The specific testimony that Groff identifies as Dempsey's waiver of the Statute of Frauds' defense is as follows:
Q: So why would you have Kate fill out the documents related to
A: I think she offered to help and I thought it would be -- you know, she was my partner. We were boyfriend and girlfriend, and I was trying to get her involved in it.

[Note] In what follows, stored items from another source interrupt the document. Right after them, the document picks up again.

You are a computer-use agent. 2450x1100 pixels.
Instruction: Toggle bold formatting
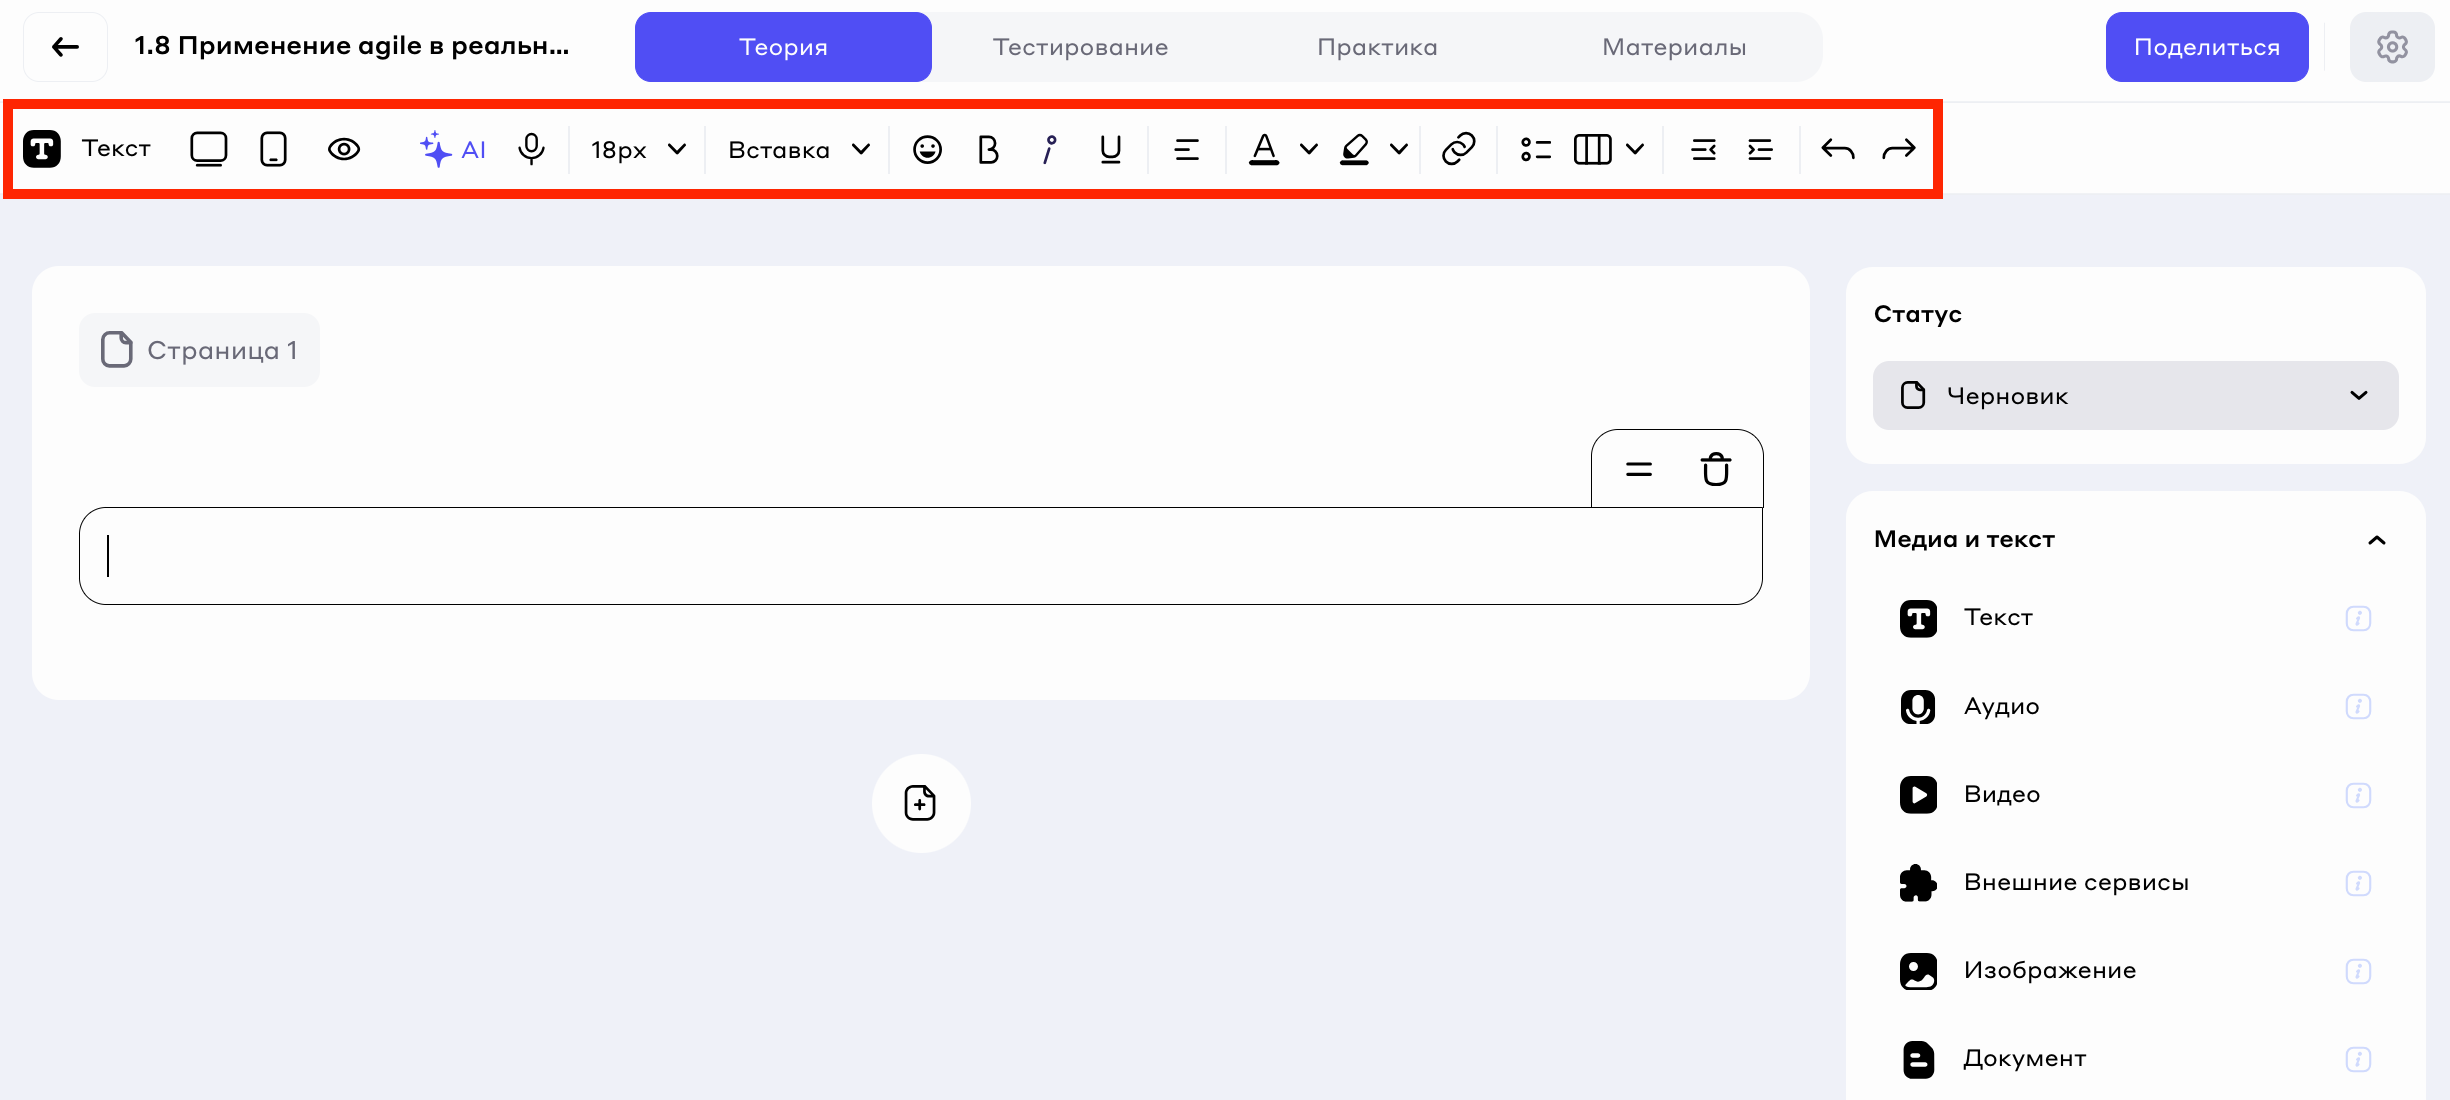point(988,149)
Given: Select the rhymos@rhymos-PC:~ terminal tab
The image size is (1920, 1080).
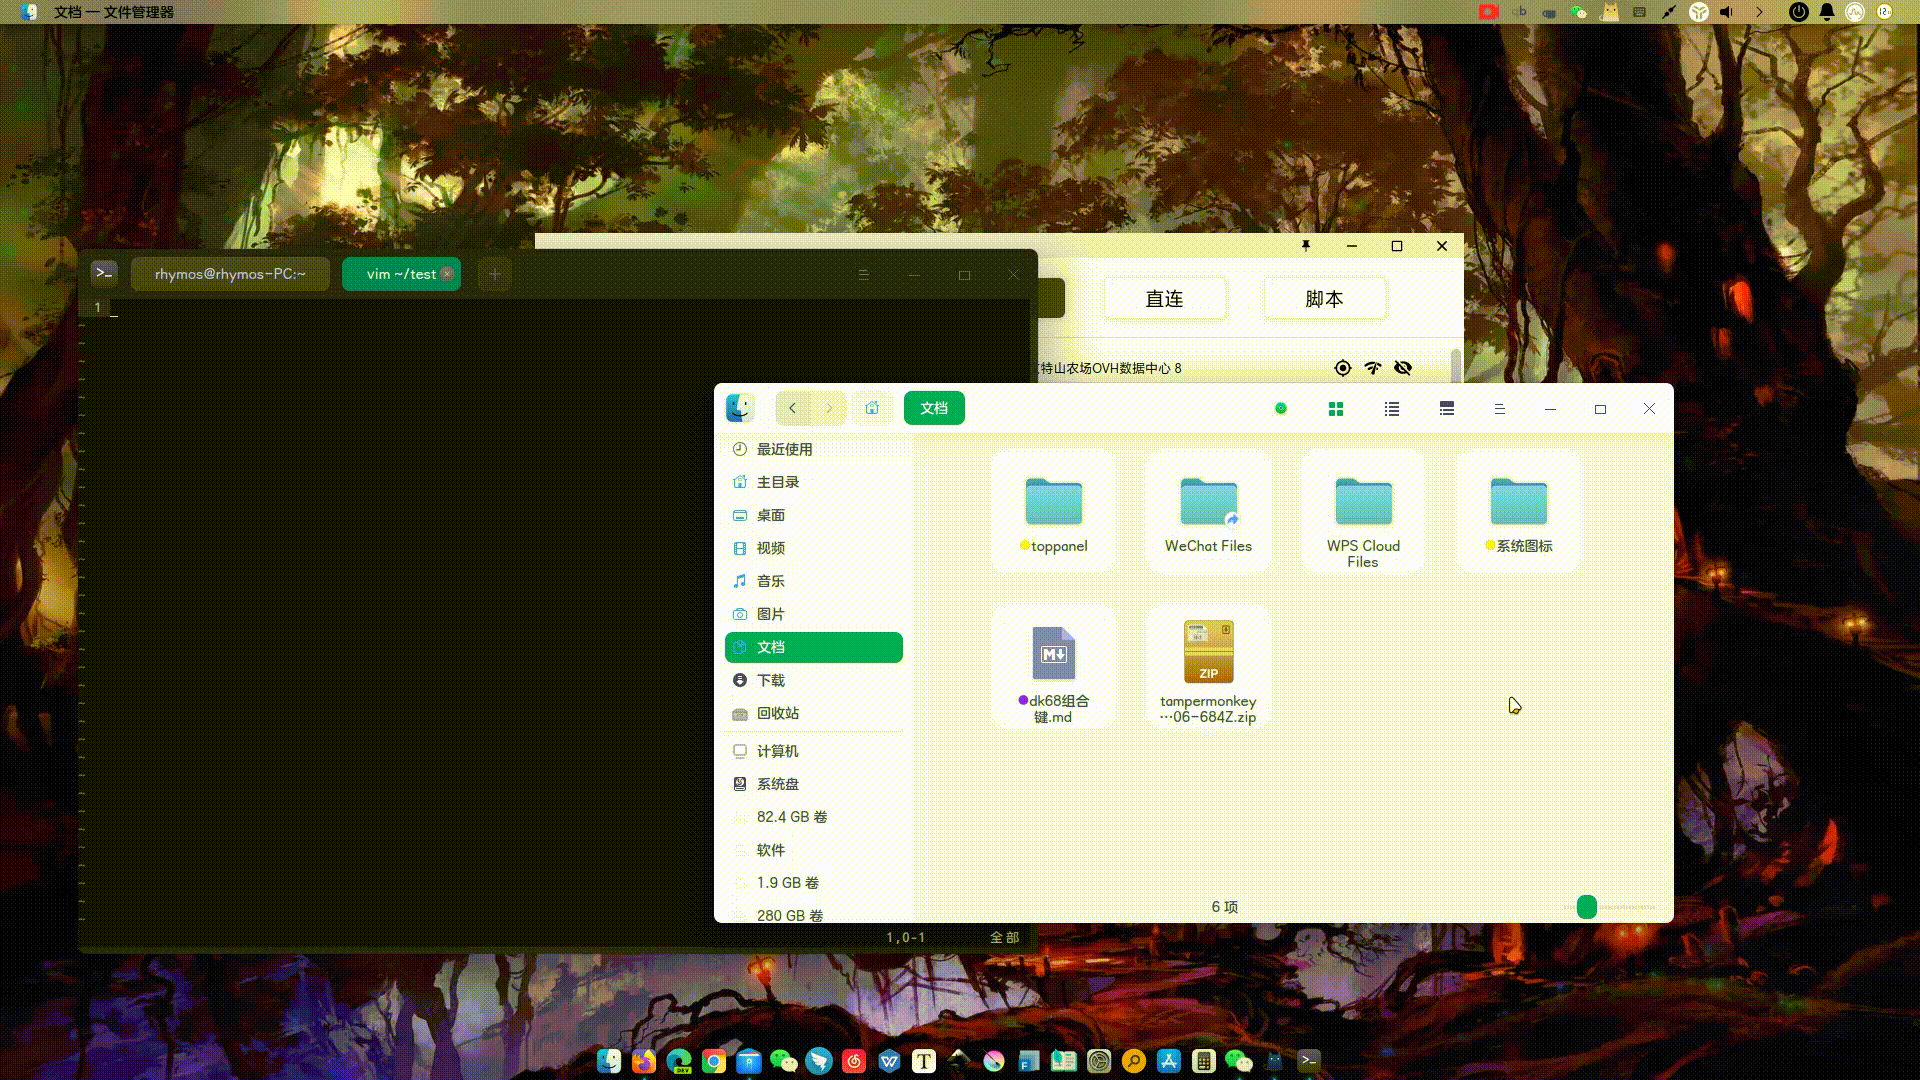Looking at the screenshot, I should pyautogui.click(x=230, y=274).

Dempsey Dep. at 314. Groff relies on Dempsey's admission that she was his "partner." However, he immediately clarifies the statement, stating that she is his "girlfriend." Beyond that statement, Groff has not pointed to any testimony regarding the substance of the partnership -- that it was an agreement to develop and sell real estate at a profit and that Groff would be provided with a fifty percent interest in the five properties. The Court cannot reasonably construe the use of the word "partner," followed by an explanation that Dempsey and Groff were "boyfriend and girlfriend," as an admission of a contract under the terms alleged by Groff.
d. Existence of a Writing
To be enforceable, agreements that fall within the Statute of Frauds must be in writing and signed by the party to be charged. See McInerney v. Charter Golf, Inc., 680 N.E.2d 1347, 1351 (Ill. 1997). The writing must contain the agreement's essential terms and "must demonstrate that there has been an agreement as to the essential terms of the contract, evidencing a 'meeting of the minds.'" Bower v. Jones, 978 F.2d 1004, 1009 (7th Cir. 1992). In a final attempt to avoid the Statute of Frauds, Groff points to two documents that she claims contain the terms of the alleged agreement and thereby overcome the defense: (1) a Bank One document that authorizes Groff and Dempsey to write checks on behalf of Fairway Ventures; and (2) a 2005 draft of a settlement agreement that Dempsey presented to Groff, which she did not accept. Neither of these documents reflects the alleged agreements essential terms -- that Groff would receive in interest in the five properties, that the parties would share the profits, or what the roles or duties of each partner would be. The Bank One document simply gives Groff the authority to write checks on behalf of one of the LLCs -- something that an employee, not just a partner, often is able to do. And the settlement agreement (which does not contain any language that establishes the essential terms of the alleged partnership and which was never executed) is inadmissible as proof of Groff's claim. See Fed. R. Evid. 408 (offers of compromise are not admissible to prove the validity of a claim). Neither document operates to take the alleged agreement outside of the Statute of Frauds.
For these reasons, the Court grants Defendant's motion for summary judgment as to Count I of Plaintiff's complaint. Plaintiff's Count II (battery) remains pending before the Court.